EXERCISE INPUTS:
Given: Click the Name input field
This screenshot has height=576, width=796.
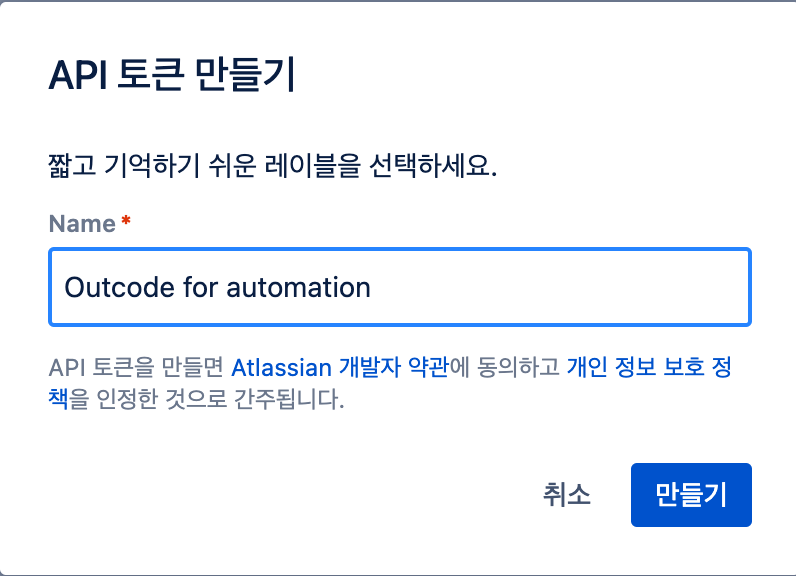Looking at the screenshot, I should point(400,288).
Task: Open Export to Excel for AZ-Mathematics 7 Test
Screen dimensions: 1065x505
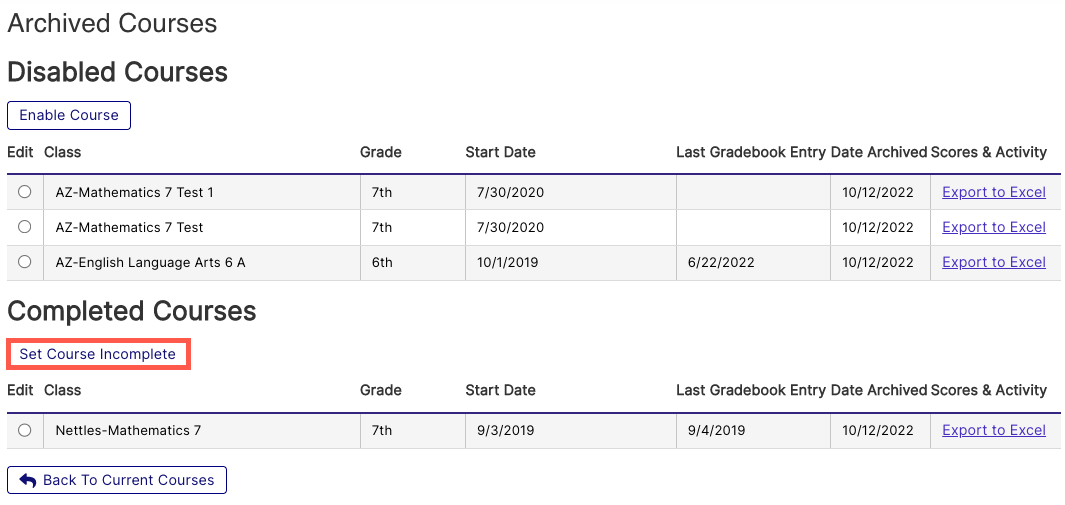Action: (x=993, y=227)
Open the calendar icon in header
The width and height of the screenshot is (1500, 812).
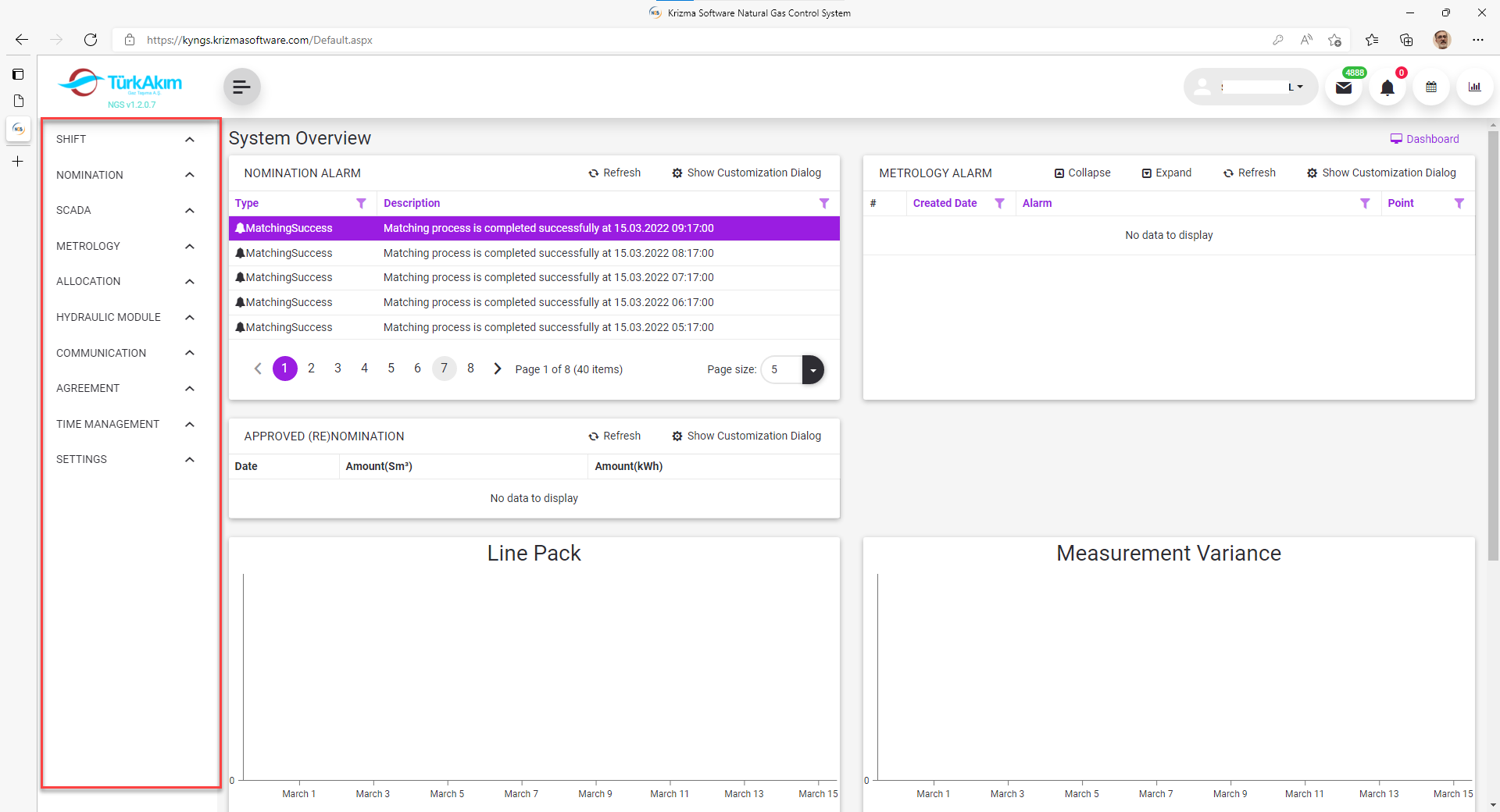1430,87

...

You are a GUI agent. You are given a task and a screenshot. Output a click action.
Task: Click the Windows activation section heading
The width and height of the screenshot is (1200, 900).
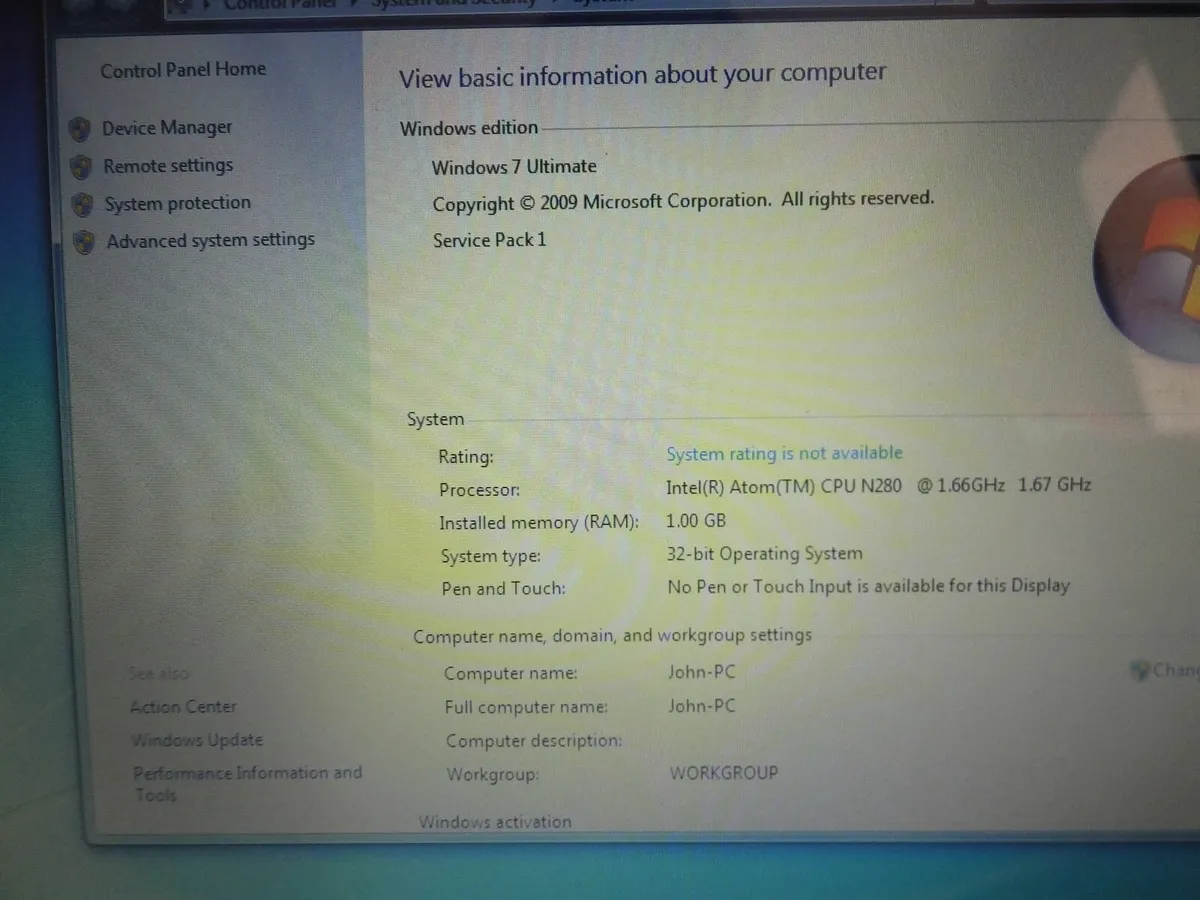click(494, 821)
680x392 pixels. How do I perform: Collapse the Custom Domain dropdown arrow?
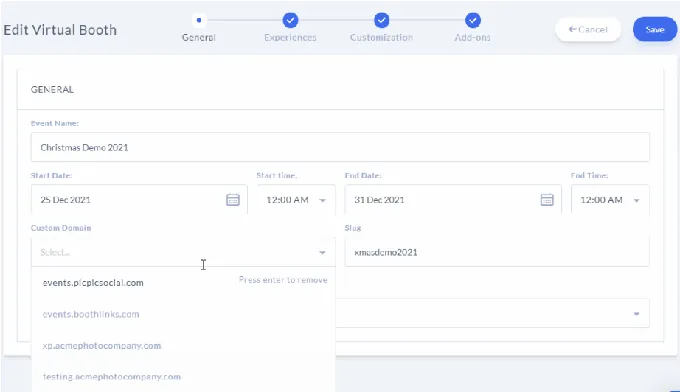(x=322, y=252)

TASK BRIEF: Among the records above, which lines hold the word "Open"? Copy each one.

THE COMPLETED TASK:
Task: Open Export to Excel for AZ-Mathematics 7 Test
Open the calendar icon in header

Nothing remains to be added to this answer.